**CONSIGNE 1**
Recopiez sans rien changer le passage de la lettre sur le protectionnisme qui commence à « Il y a quelque » et se termine à « progressistes. ».
**CONSIGNE 2**
Poursuivez, s'il vous plaît, la lettre sur le protectionnisme à partir de sa dernière phrase.

**TEXTE DU DOCUMENT**
<<<<

Chers camarades,
Je viens de lire dans le numéro
de décembre 2016 un article de Bernard Cassen intitulé : "prononcer
le mot protectionnisme sans rougir".
Il y a quelque chose de vrai dans
ce titre : le protectionnisme n'a rien de rouge, bien au contraire. C'est
même une idéologie réactionnaire qui a plongé l'humanité dans deux guerres
mondiales. Le mouvement ouvrier, à l'époque où il était authentiquement
socialiste et communiste l'a toujours combattu avec force. Et il faut beaucoup
de contorsions théoriques pour lui trouver aujourd'hui encore des vertus
progressistes.
Dans le manifeste communiste,
Marx et Engels écrivaient à propos du système capitaliste : "Poussée
par le besoin de débouchés toujours nouveaux, la bourgeoisie envahit le globe
entier. Il lui faut s'implanter partout, exploiter partout, établir partout des
relations". Ils ajoutaient : "au grand
désespoir des réactionnaires, elle a enlevé à l'industrie sa base
nationale. (…) A la place des anciens besoins satisfaits par les produits
nationaux, naissent des besoins nouveaux, réclamant pour leur satisfaction les
produits des contrées et des climats les plus lointains. A la place de l'ancien
isolement des provinces et des nations se suffisant à elles-mêmes, se
développent des relations universelles, une interdépendance universelle des
nations."

>>>>

**DONNÉES FOURNIES**

<<<<

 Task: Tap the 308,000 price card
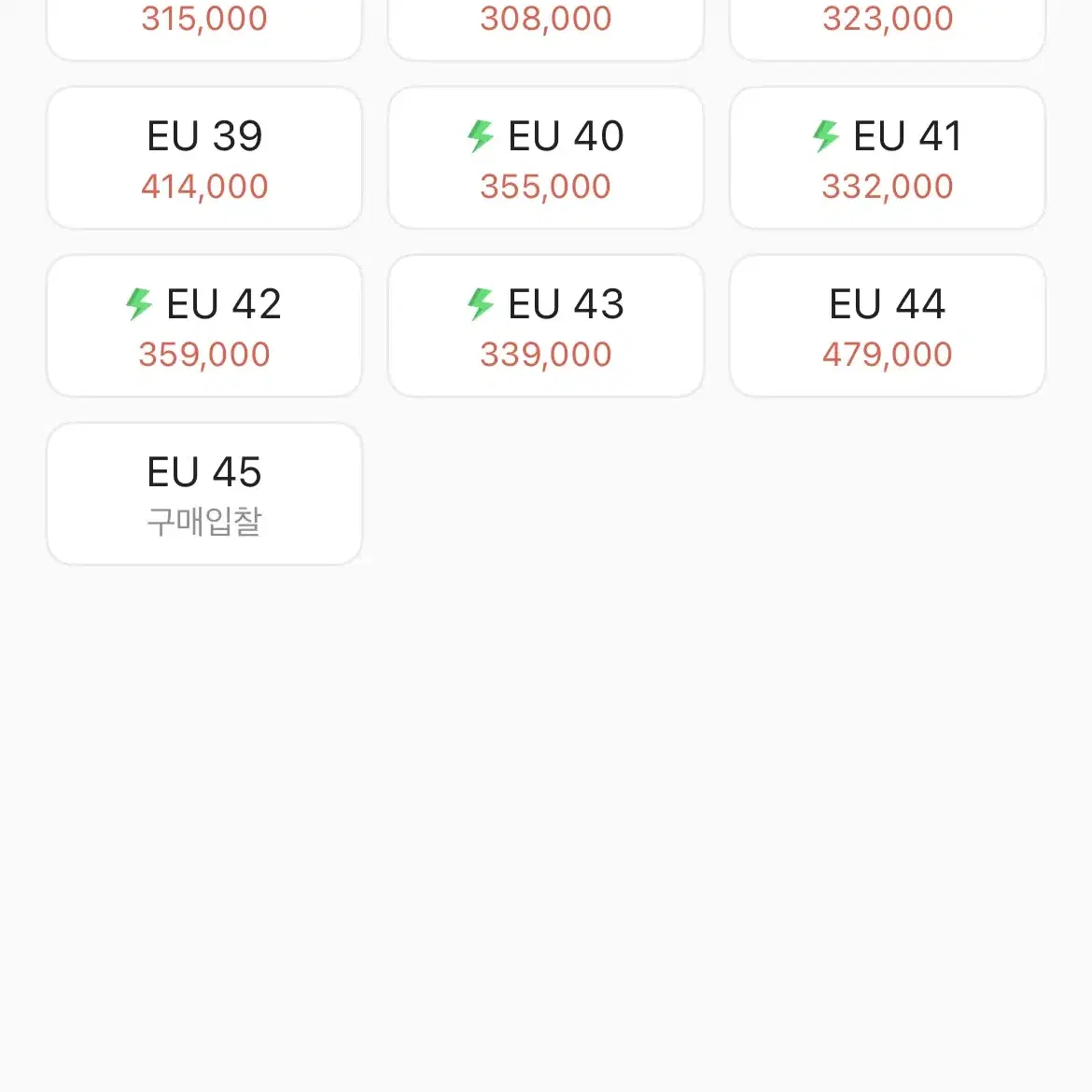click(x=546, y=29)
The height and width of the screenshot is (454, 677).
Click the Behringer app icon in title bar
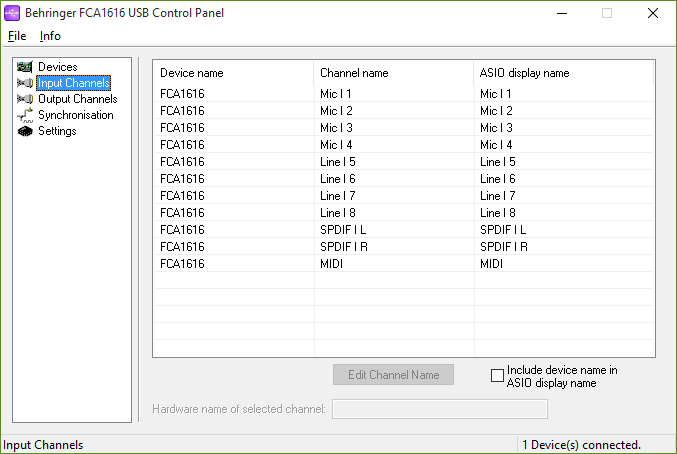pyautogui.click(x=13, y=13)
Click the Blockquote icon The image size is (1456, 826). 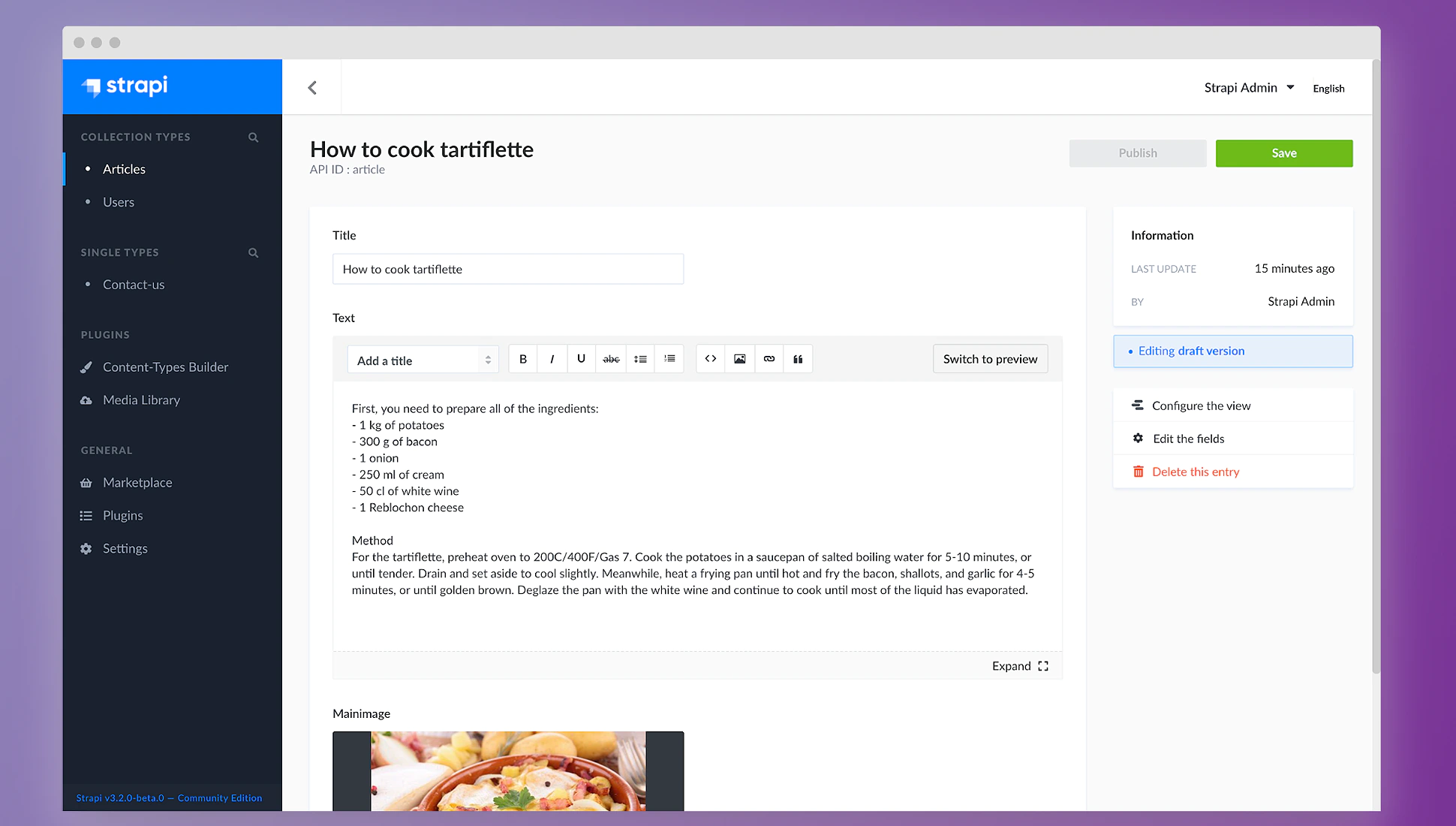(797, 358)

>>>>

**RÉPONSE RÉDIGÉE 1**
Il y a quelque chose de vrai dans
ce titre : le protectionnisme n'a rien de rouge, bien au contraire. C'est
même une idéologie réactionnaire qui a plongé l'humanité dans deux guerres
mondiales. Le mouvement ouvrier, à l'époque où il était authentiquement
socialiste et communiste l'a toujours combattu avec force. Et il faut beaucoup
de contorsions théoriques pour lui trouver aujourd'hui encore des vertus
progressistes.

**RÉPONSE RÉDIGÉE 2**
Après
un conflit aigu entre les propriétaires terriens, partisans du protectionnisme,
qui refusaient l'importation du blé américain et les industriels, en plein
essor et sans concurrents, qui réclamaient au contraire le libre-échange, la
Grande-Bretagne devint en 1846 et pour des décennies la championne
du
libre-échange. Au cours de ce conflit, Marx
et Engels, raisonnant sur l'avenir en se plaçant du point de vue du prolétariat
en développement, ne se contentaient pas de renvoyer dos à dos la bourgeoisie
industrielle et les propriétaires terriens, les libre-échangistes et les
protectionnistes. Marx concluait ainsi, en janvier 1848, un "Discours sur
le libre-échange" : "En général, de nos jours,
le système protecteur est conservateur, tandis que le système du libre-échange
est destructeur. Il dissout les anciennes nationalités et pousse à l'extrême
l'antagonisme entre la bourgeoisie et le prolétariat. En un mot, le système de
la liberté commerciale hâte la révolution sociale. C'est seulement dans ce
sens révolutionnaire, Messieurs, que je vote en faveur du libre-échange".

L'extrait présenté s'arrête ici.